The problem is in the application.
” This is how we know love: Jesus laid down his life for us, and we ought to lay down our lives for our brothers and sisters. But if a person has material possessions and sees a brother or sister in need and that person doesn’t care—how can the love of God remain in him?
Little children, let’s not love with words or speech but with action and truth.”
– 1 John 3:16-18, CEB –
A man who doesn’t show practical love for his family by doing his best to provide for them is betraying his faith (1 Timothy. 5:8). A Christian who does not have compassion on his fellow heirs in Christ is demonstrating a dearth of love. A man who passes by is showing that he really doesn’t understand the kind of grace that throws away convenience, propriety, reputation, comfort, and possessions just to stop and do something.
We quibble over terms.
Christ came in and acted.
We, of all people, were surely not His neighbors: More inferior to his Divinity than an amoeba is to a great blue whale. More adversarial to his kind advances than a Jew would be to a helpful leper. A cosmos, in a sense, separated us from Him–a world gone amuck, millions of sins piled like stones between the life of God and the life of man.
And us, unaware of it, ran straight into the den of robbers and gave ourselves over to the beatings of the sin we chose, until we lay bloody on the roadside. Utterly hopeless. Utterly undesirable.
But He had compassion. Desiring us! What love is this? He stopped. And, at the cost of His life, bound up our wounds.
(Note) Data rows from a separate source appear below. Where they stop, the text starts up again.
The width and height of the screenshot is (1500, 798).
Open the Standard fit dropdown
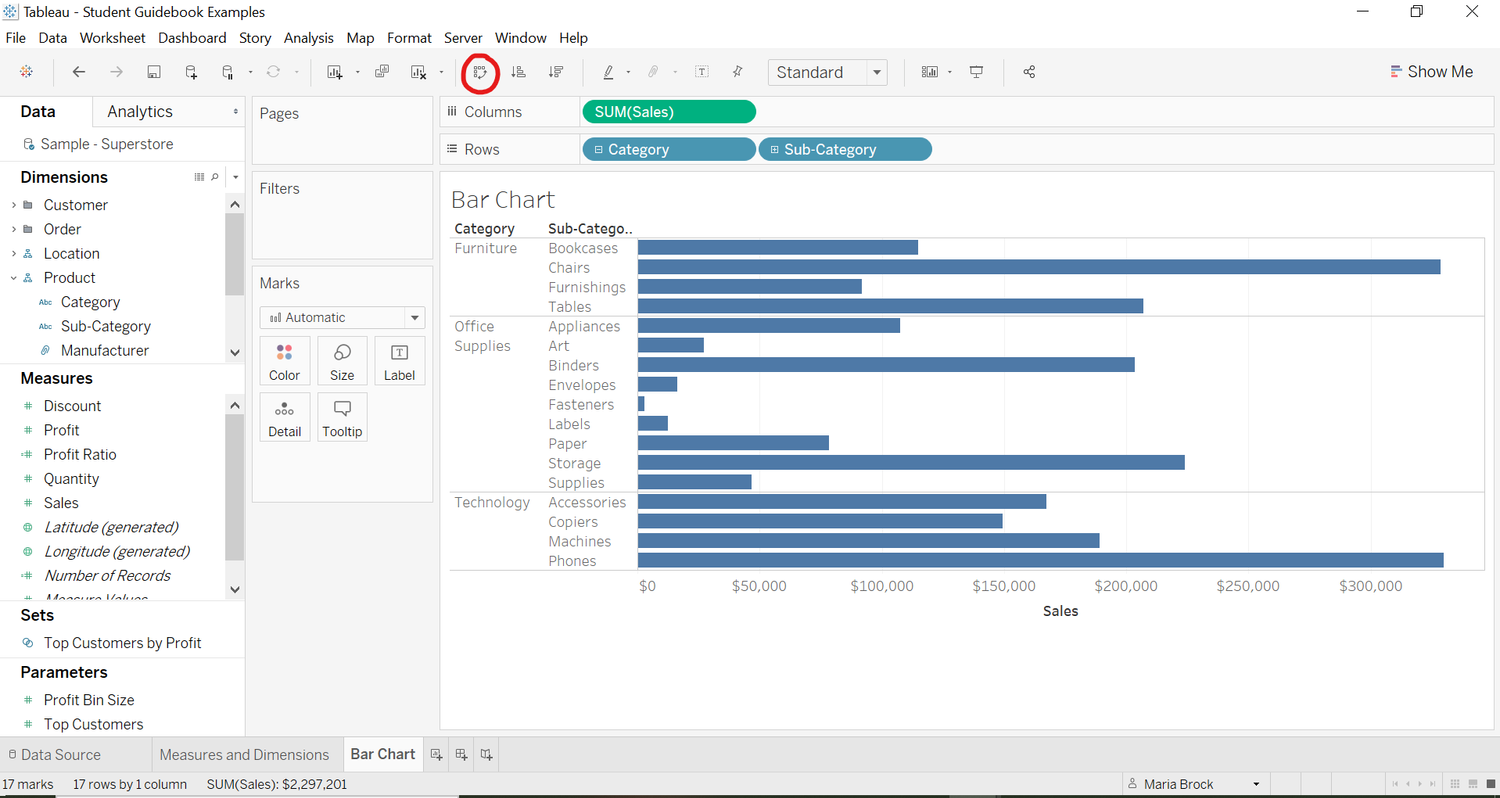point(828,72)
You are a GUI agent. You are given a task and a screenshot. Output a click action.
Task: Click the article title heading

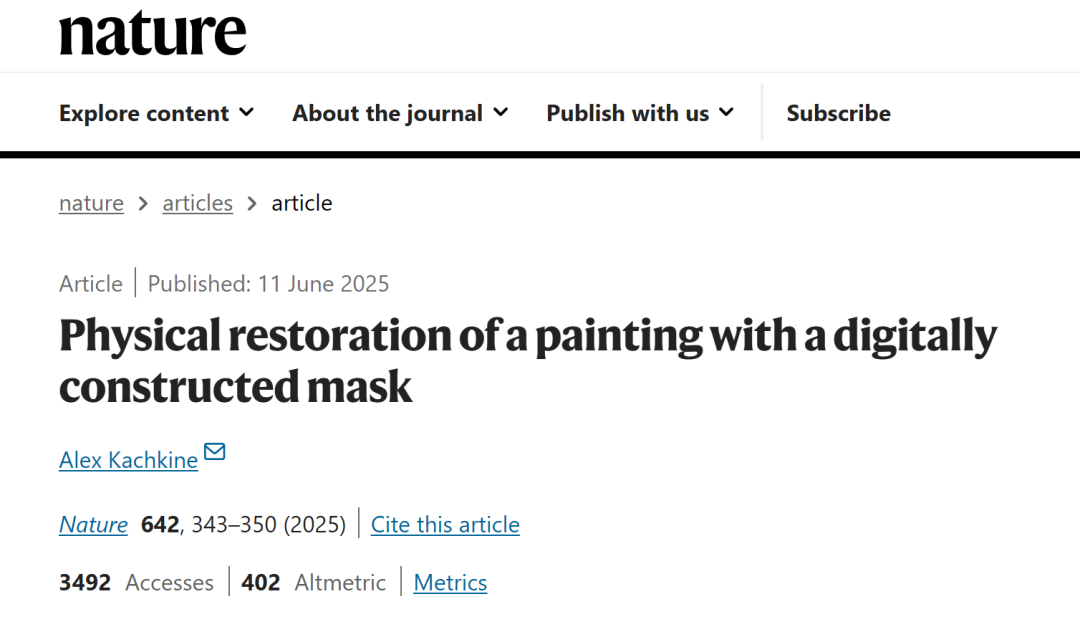click(528, 360)
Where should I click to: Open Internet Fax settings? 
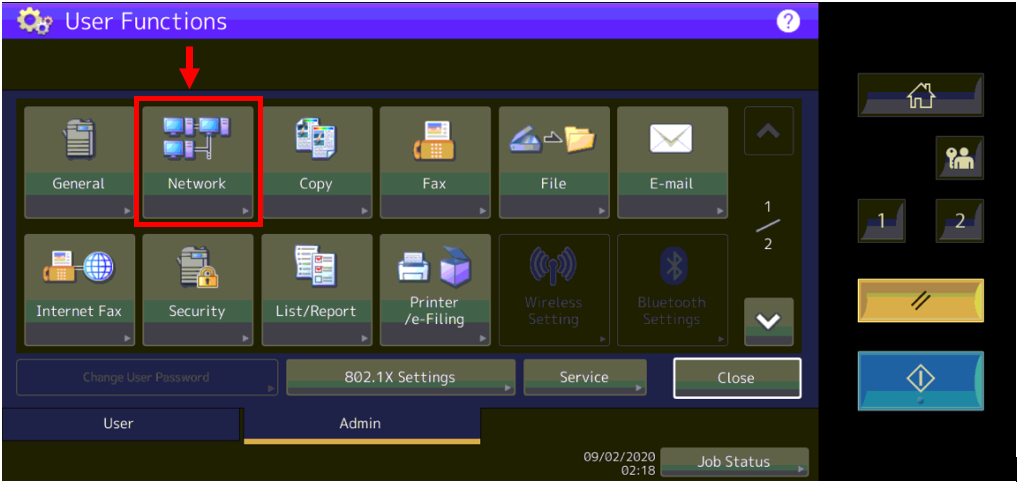[78, 289]
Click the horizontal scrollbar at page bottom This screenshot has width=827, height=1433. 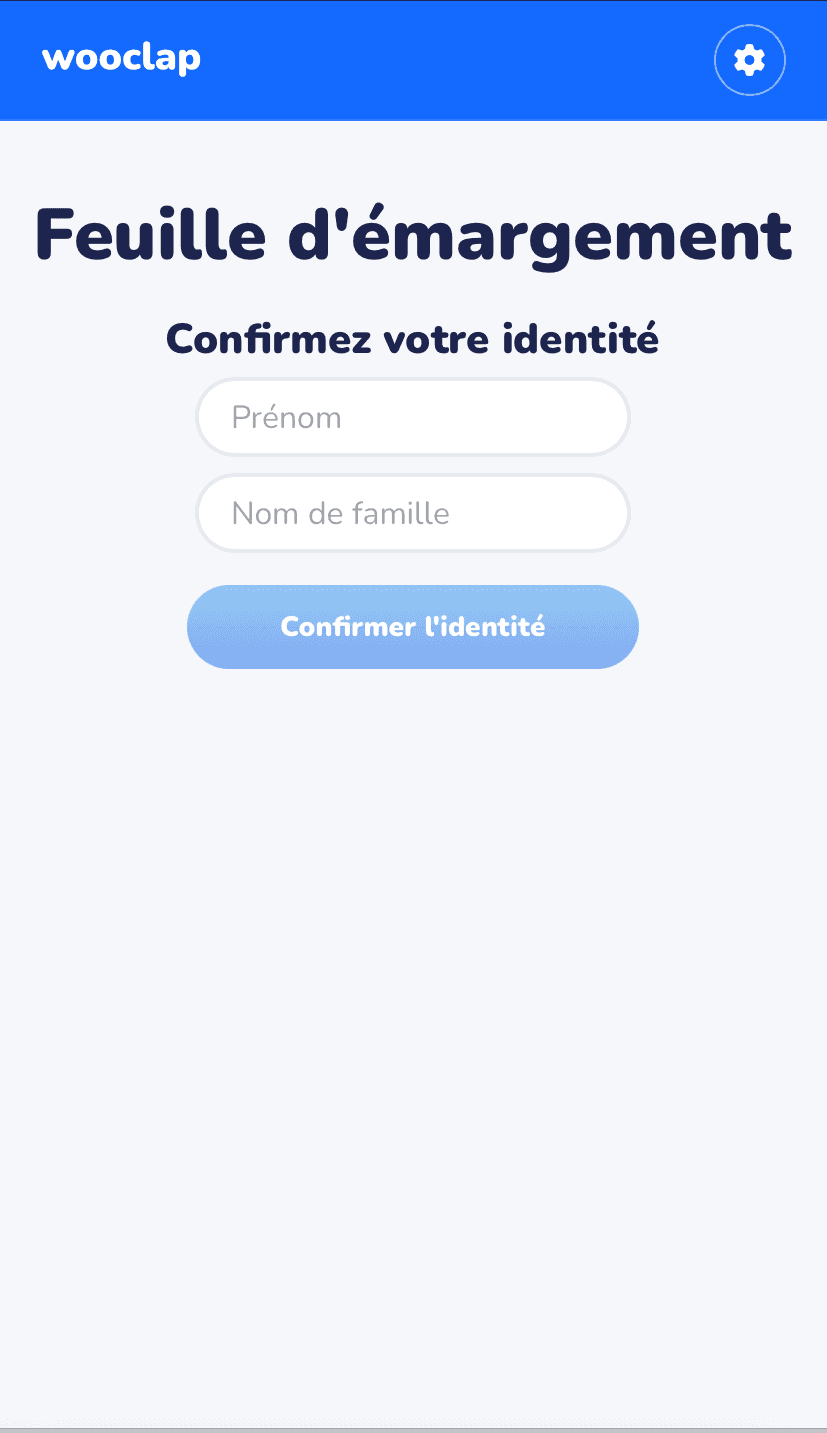413,1429
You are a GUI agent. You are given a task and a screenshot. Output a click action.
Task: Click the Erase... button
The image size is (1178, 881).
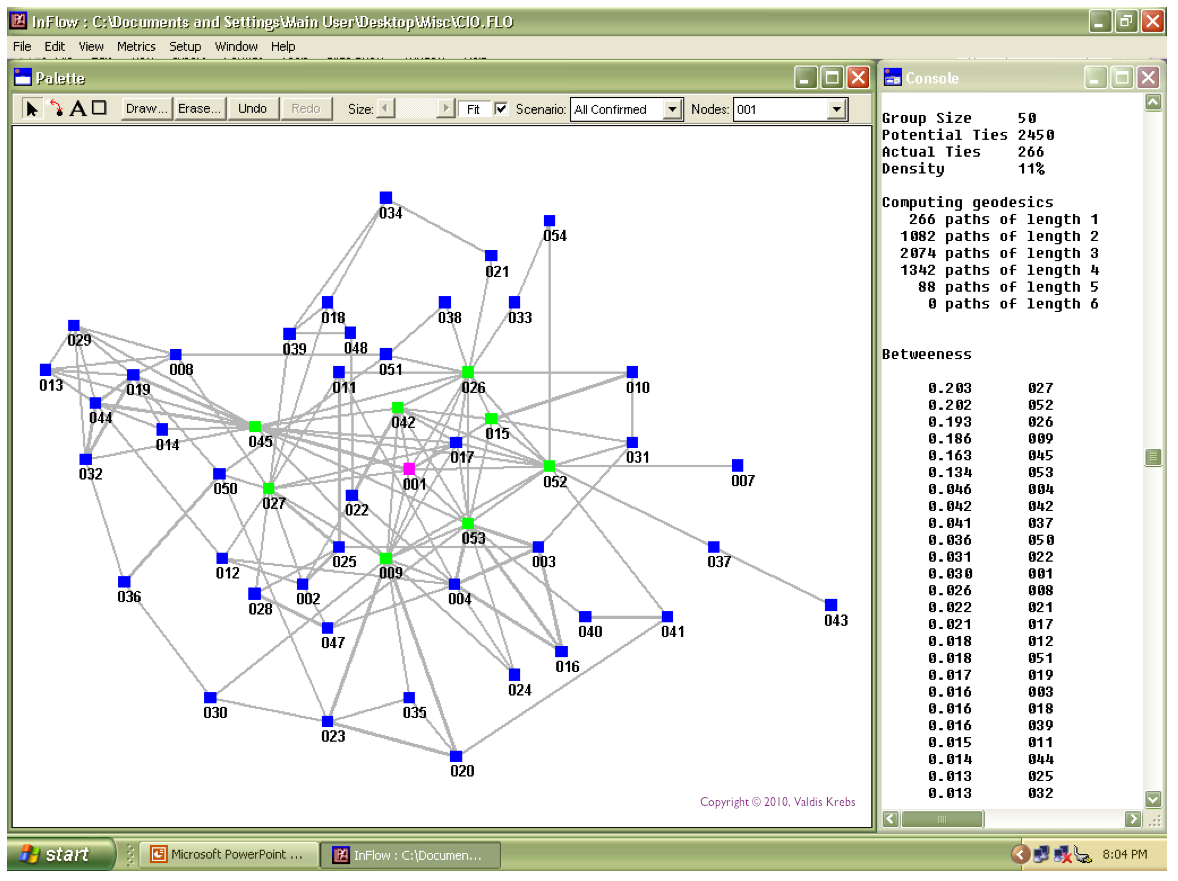pos(199,109)
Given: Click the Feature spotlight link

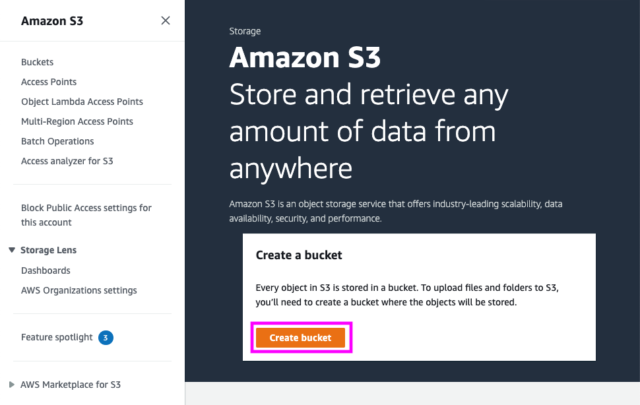Looking at the screenshot, I should pos(57,337).
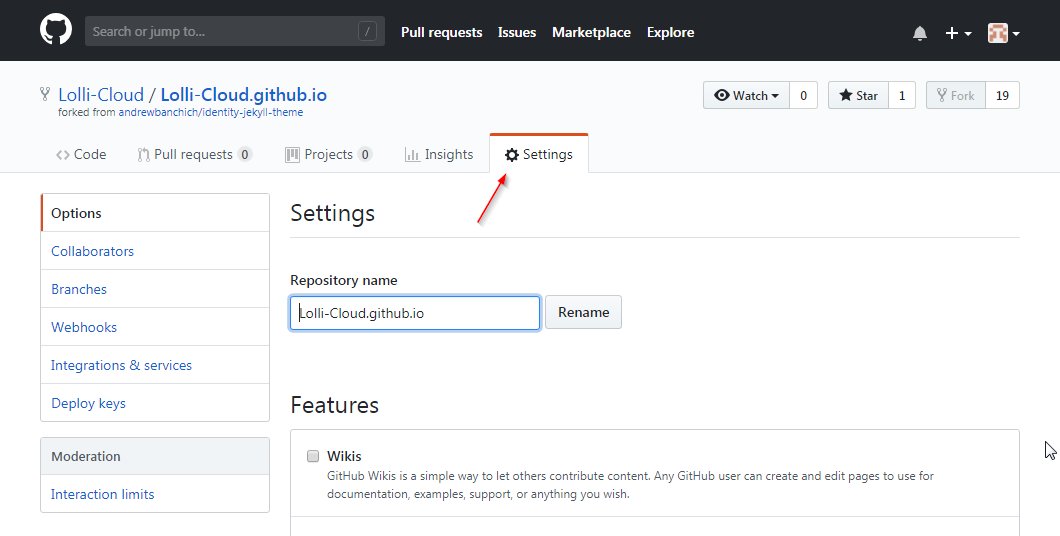
Task: Open the Insights graph tab
Action: [439, 154]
It was certainly our sickness that he carried,
and our sufferings that he bore,
but we thought him afflicted,
struck down by God and tormented.
He was pierced because of our rebellions
and crushed because of our crimes.
He bore the punishment that made us whole;
by his wounds we are healed.
Like sheep we had all wandered away,
each going its own way,
but the Lord let fall on him all our crimes.
– Isaiah 53: 4-6 –
We can make wonderful excuses. We can say we’re too busy. We can say that we don’t owe them anything.
Jesus could have done that too.
But He went out into the highways instead.
With such a Savior, how can we hold back for one more minute? Today, my neighbor is the person in front of me–my roommate, my boss at the office, my brother, the cashier at Wal-Mart, the lady walking her dachshund down the neighborhood sidewalk.
How can I not love them? How can I just pass by?
“What does love look like? It has the hands to help others. It has the feet to hasten to the poor and needy. It has eyes to see misery and want. It has the ears to hear the sighs and sorrows of men. That is what love looks like.”